De acuerdo con documentos judiciales presentados esta semana, las partes han llegado a acuerdos “en principio” con varias familias, incluidos casos en Florida, Colorado, Nueva York y Texas, y ahora avanzan en la redacción de los textos finales y la fijación de compensaciones económicas. Sin embargo, los términos concretos de los acuerdos aún no han sido divulgados, además de que se requiere aprobación judicial.
Uno de los casos más mediáticos fue presentado por Megan Garcia, madre de un adolescente de 14 años de edad que se suicidó tras mantener conversaciones con un chatbot de Character.AI inspirado en un personaje de ficción. La demanda alegaba que el bot interactuaba de manera emocional y sexualmente sugerente, fomentando una dependencia psicológica que terminó en tragedia.
Las demandas, que también señalan a Google por su relación con Character.AI, incluida la adquisición de tecnología y la recontratación de fundadores de la startup, acusaban a las empresas de no implementar salvaguardas adecuadas para proteger a usuarios menores de edad y de diseño negligente que expuso a los jóvenes a contenido dañino.
Hasta el momento, se sabe que los acuerdos no implican la admisión de responsabilidad por parte de Google ni Character.AI; sin embargo, pueden sentar un precedente legal significativo en la industria tecnológica sobre cómo las plataformas de IA manejan la seguridad y el bienestar de los usuarios jóvenes.

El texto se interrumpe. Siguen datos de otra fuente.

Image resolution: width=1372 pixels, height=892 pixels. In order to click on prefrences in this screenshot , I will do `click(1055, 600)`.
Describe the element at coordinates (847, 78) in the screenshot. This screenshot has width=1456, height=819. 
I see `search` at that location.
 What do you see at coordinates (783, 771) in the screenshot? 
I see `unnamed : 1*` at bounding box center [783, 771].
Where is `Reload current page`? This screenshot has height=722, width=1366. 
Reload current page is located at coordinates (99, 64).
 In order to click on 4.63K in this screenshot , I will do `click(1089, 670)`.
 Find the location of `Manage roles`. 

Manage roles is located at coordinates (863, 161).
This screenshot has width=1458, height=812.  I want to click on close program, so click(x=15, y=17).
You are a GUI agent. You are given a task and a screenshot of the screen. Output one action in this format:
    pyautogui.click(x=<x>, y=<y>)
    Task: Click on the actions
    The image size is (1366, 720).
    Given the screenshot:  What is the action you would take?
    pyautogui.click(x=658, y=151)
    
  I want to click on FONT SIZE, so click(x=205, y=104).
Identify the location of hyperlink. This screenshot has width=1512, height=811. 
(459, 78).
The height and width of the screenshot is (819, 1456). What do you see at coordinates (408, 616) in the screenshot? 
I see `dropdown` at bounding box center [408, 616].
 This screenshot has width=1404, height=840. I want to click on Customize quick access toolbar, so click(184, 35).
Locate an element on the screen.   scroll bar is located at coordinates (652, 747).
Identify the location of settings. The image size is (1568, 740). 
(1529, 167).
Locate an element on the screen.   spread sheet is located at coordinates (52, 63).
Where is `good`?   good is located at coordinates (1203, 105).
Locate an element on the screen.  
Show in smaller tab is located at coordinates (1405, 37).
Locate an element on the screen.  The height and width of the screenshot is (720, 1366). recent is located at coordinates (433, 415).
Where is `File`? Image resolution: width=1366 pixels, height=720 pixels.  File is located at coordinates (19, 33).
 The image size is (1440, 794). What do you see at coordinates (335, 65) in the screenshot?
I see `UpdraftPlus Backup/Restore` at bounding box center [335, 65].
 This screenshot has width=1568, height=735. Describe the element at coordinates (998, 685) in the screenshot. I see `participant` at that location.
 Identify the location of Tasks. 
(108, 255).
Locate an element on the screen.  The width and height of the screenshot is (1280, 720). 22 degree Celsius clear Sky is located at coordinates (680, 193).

Las negociaciones surgen alrededor de la creciente preocupación en Estados Unidos por el incremento de suicidios y autolesiones de adolescentes que pasaban mucho tiempo con algún Chatbot.
A esta situación se suman demandas similares en contra de OpenAI, casa matriz de ChatGPT, e incluso el uso de IA en plataformas de telemedicina que impulsaron otro suicidio. Así como las leyes para garantizar un desarrollo ético de la IA en California, Nueva York y Florida, en Estados Unidos, y otros esfuerzos alrededor del mundo como China, Taiwán, Colombia y la Unión Europea, entre otros.